Dinoland Mango n Peaches Cake

Dinosaur theme for birthdays never go out of fashion and is surprisingly popular with little boys. Presenting my Dinoland macaron scene on top of a mango and peaches fresh cream chiffon cake! 


I learnt something new from a baker on Instagram (account is flourhour_afterdark) that you can pipe macaron batter on silicone cupcake cases. I am not a stranger to piping macaron batter on silicone hemisphere mould trays but have not tried cupcake cases before. It was surprisingly easy to pipe on and easier to unmould than the tray types! I used the swiss meringue method recipe for the macarons. I created the volcano and tree foliage using silicone cupcake cases. 

I achieved the height of the volcano by piping on stacked cases. A little wiggling with a toothpick is enough to dislodge the silicone case from the baked shell. 

Freshly baked shells! 

The lava on the volcano was added on post-baking with royal icing. The dinos were decorated with royal icing and edible markers. 


Putting it all together! The volcano is filled with crunchy chocolate balls (store bought) and dark chocolate ganache. The rest of the macarons are filled with dark chocolate ganache. 

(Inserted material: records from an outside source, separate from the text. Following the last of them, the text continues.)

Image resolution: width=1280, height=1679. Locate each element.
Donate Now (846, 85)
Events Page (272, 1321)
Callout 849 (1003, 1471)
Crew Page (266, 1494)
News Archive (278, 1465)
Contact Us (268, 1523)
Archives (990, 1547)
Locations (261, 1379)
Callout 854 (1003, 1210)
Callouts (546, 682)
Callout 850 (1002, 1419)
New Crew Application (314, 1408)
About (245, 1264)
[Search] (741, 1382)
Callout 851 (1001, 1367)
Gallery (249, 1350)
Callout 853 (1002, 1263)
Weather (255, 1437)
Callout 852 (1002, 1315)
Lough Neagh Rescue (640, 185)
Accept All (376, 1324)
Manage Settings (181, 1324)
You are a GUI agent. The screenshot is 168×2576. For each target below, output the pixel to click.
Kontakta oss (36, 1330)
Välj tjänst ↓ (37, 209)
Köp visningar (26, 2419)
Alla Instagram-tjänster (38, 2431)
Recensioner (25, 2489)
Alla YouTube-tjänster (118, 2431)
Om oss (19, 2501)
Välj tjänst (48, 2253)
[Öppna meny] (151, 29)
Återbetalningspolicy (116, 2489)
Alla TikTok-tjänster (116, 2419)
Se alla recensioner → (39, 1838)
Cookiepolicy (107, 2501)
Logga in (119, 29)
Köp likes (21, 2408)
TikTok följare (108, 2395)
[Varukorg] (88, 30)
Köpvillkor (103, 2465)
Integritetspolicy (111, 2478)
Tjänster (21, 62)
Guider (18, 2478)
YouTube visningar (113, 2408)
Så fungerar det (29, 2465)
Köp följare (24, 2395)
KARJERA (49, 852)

I made the vanilla chiffon sponge using my default recipe

Freshly baked vanilla chiffon cake! 

I used a mix of stabilized dairy cream and non-dairy cream to get a good balance of stability and taste. 

Recipe for cream
Ingredients:
100g + 100g heavy cream
2 gelatin sheets, bloomed in ice water
1 tsp vanilla extract
200g whip topping (non-dairy cream) 

Steps:
1. Heat 100g of heavy cream until about 40C. 

2. Add bloomed gelatin and vanilla. Whisk until gelatin is melted. 

3. Add 100g cold whipping cream and whisk until well combined. 

4. Press cling wrap on surface of the cream and refrigerate for a few hours or overnight.

5. When ready to assemble, whip non-dairy cream till stiff peaks. Whip chilled dairy cream until stiff peaks as shown below. 


6. Fold dairy cream into non-dairy cream and transfer into piping bag with a hole cut for assembly. 


To assemble, the sponge was sliced horizontally into 3 pieces. Between the sponge layers was the cream, mangoes and canned peaches and some homemade mango yuzu compote. Use an acetate sheet to hold the layers together during assembly. Chill in fridge for at least 2 hours or overnight before removing the acetate sheet. 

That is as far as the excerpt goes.